El gobierno de Estados Unidos anunció nuevas sanciones contra varios familiares de Cilia Flores, esposa del presidente venezolano Nicolás Maduro, acusados de participar en actos de corrupción y enriquecimiento ilícito. La medida forma parte de la estrategia de presión de Washington para aislar al régimen venezolano y debilitar su círculo más cercano.
De acuerdo con el Departamento del Tesoro, los sancionados habrían utilizado su influencia política para obtener contratos públicos y desviar recursos del Estado venezolano. Las autoridades estadounidenses señalaron que estas prácticas forman parte de una red de corrupción que involucra a altos funcionarios y allegados al mandatario.
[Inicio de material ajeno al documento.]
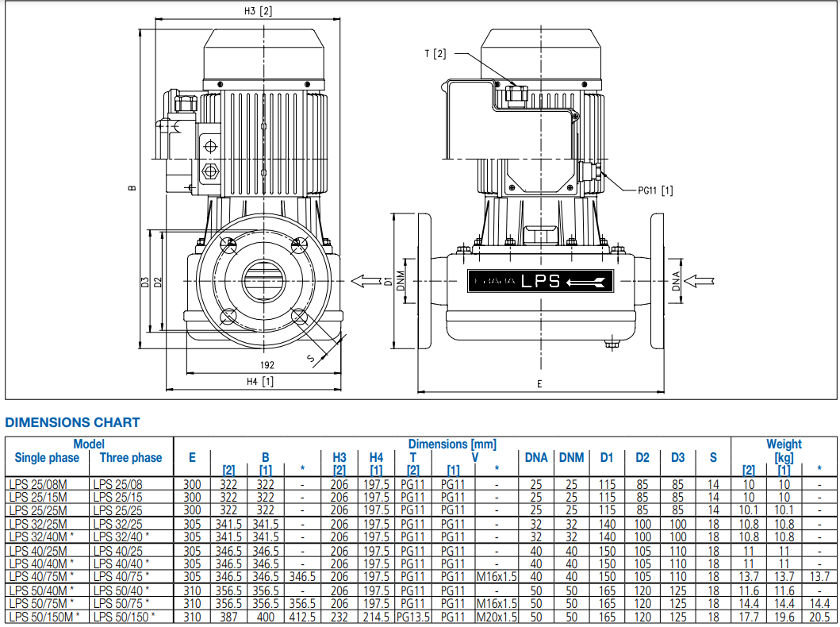Click the M20x1.5 value in the table
The image size is (840, 627).
coord(497,617)
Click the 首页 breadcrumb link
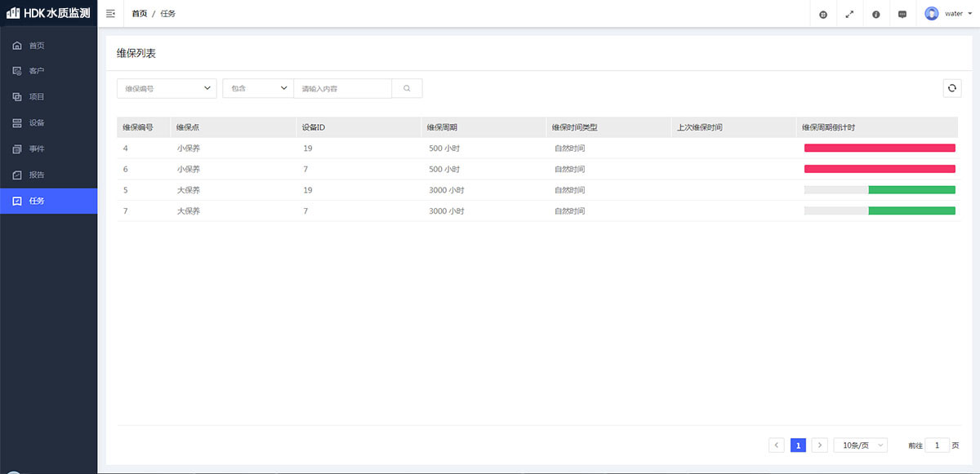 point(140,14)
Las sanciones incluyen la congelación de activos en territorio estadounidense y la prohibición de realizar transacciones financieras con empresas o ciudadanos de ese país. Con ello, Washington busca limitar el acceso de los familiares de Flores al sistema financiero internacional y enviar un mensaje de presión directa al gobierno de Maduro.
El anuncio se suma a una serie de medidas previas contra funcionarios venezolanos, militares y empresarios vinculados al chavismo. Estados Unidos ha reiterado que continuará aplicando sanciones mientras no existan avances hacia la restauración de la democracia y el respeto a los derechos humanos en Venezuela.
El régimen de Maduro calificó las sanciones como una agresión política y aseguró que forman parte de una campaña internacional para desestabilizar al país. Sin embargo, analistas consideran que el impacto de estas medidas aumenta el aislamiento del gobierno venezolano y complica sus relaciones económicas en el exterior.